See the examples/example_simdeep_start_from_pretrained_labels.py example file.

Example scripts

Example scripts are availables in ./examples/ which will assist you to build a model from scratch with test and real data:

examples
├── example_hyperparameters_tuning.py
├── example_hyperparameters_tuning_with_test_dataset.py
├── example_with_dummy_data_distributed.py
├── example_with_dummy_data.py
└── load_3_omics_model.py

R installation (Alternative to Python lifelines)

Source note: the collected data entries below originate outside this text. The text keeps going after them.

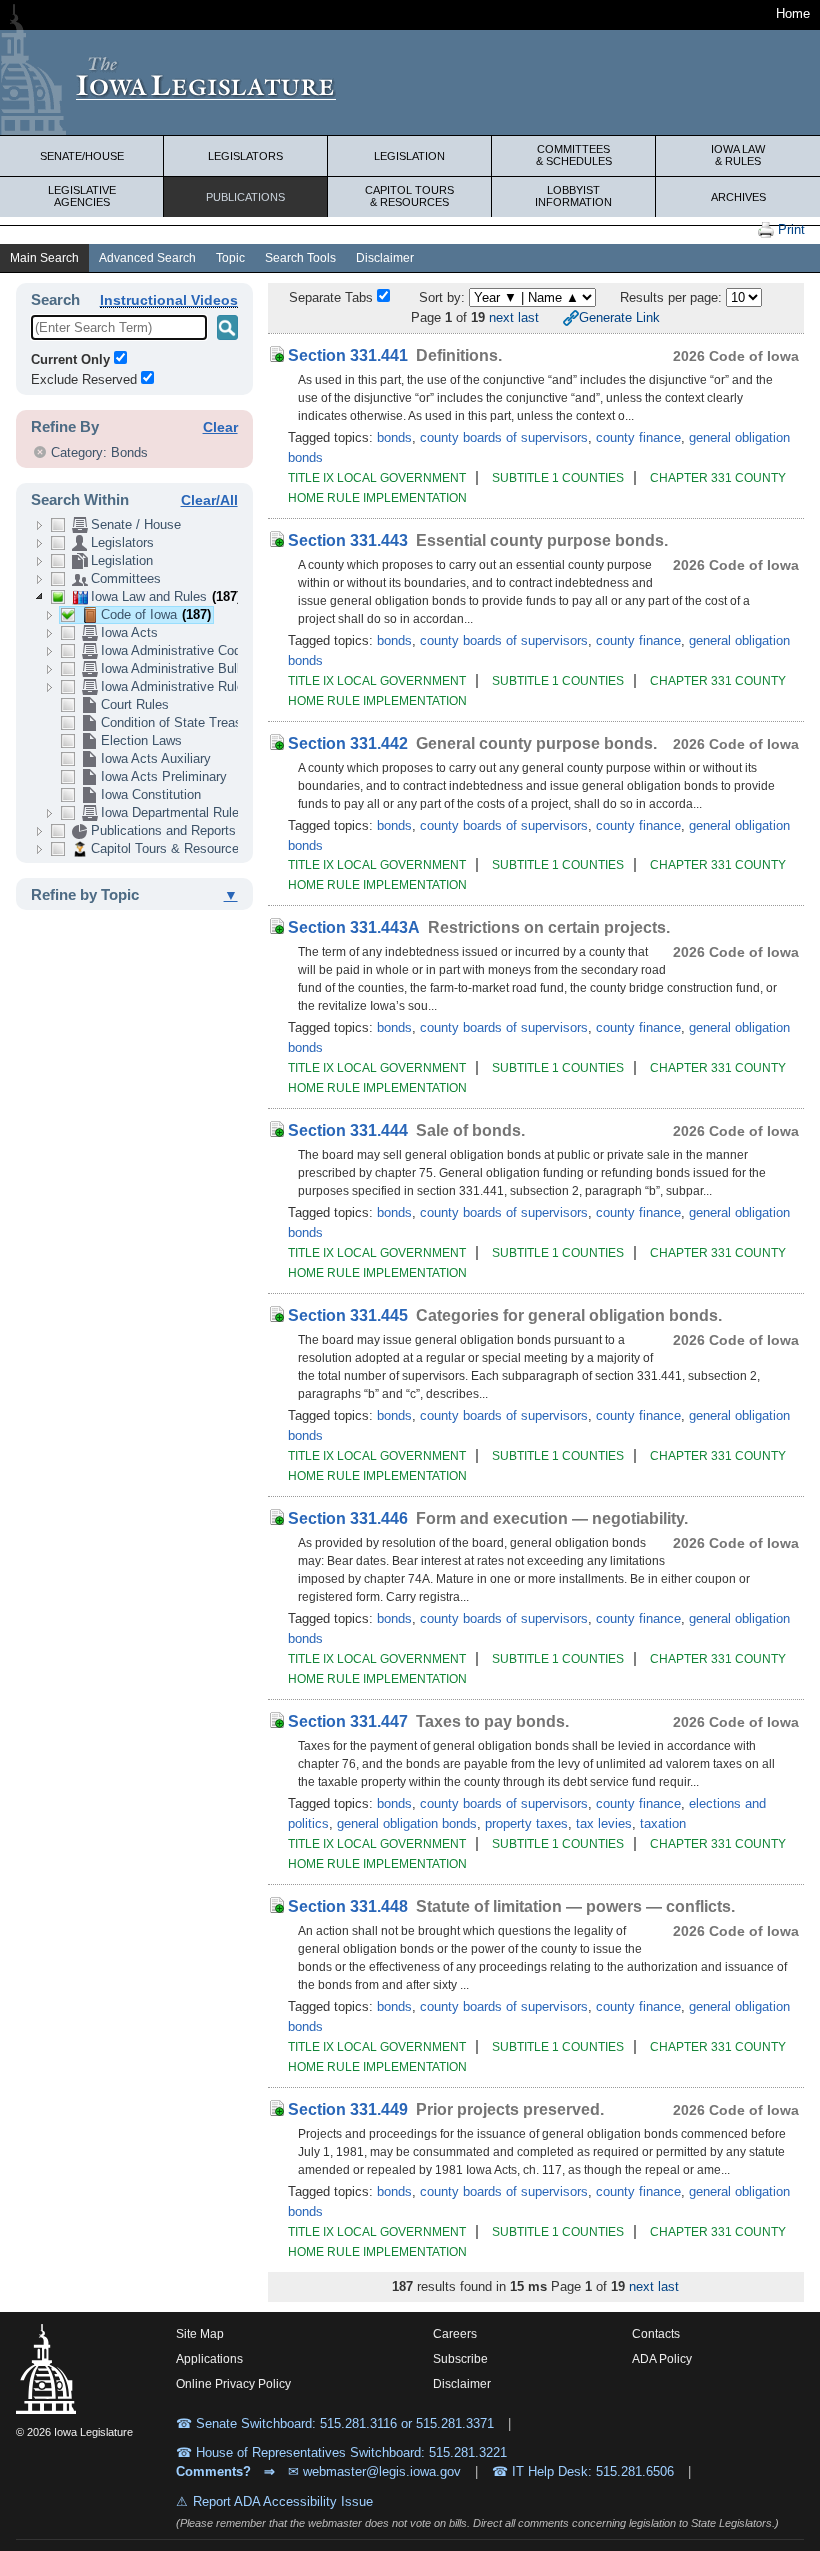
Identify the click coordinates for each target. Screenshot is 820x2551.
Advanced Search (147, 258)
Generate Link (619, 317)
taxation (663, 1823)
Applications (209, 2359)
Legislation (409, 156)
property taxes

In his first implementation, DeepProg used the R survival toolkits to fit the survival functions (cox-PH models) and compute the concordance indexes. These functions have been replaced with the python toolkits lifelines and scikit-survival for more convenience and avoid any compatibility issue. However, differences exists regarding the computation of the c-indexes using either python or R libraries. To use the original R functions, it is necessary to install the following R libraries.

  • R
  • the R "survival" package installed.
  • rpy2 3.4.4 (for python2 rpy2 can be install with: pip install rpy2==2.8.6, for python3 pip3 install rpy2==2.8.6).
install.packages("survival")
install.packages("glmnet")
if (!requireNamespace("BiocManager", quietly = TRUE))
    install.packages("BiocManager")
BiocManager::install("survcomp")

Then, when instantiating a SimDeep or a SimDeepBoosting object, the option use_r_packages needs to be set to True.

License

The project is licensed under the PolyForm Perimeter License 1.0.0.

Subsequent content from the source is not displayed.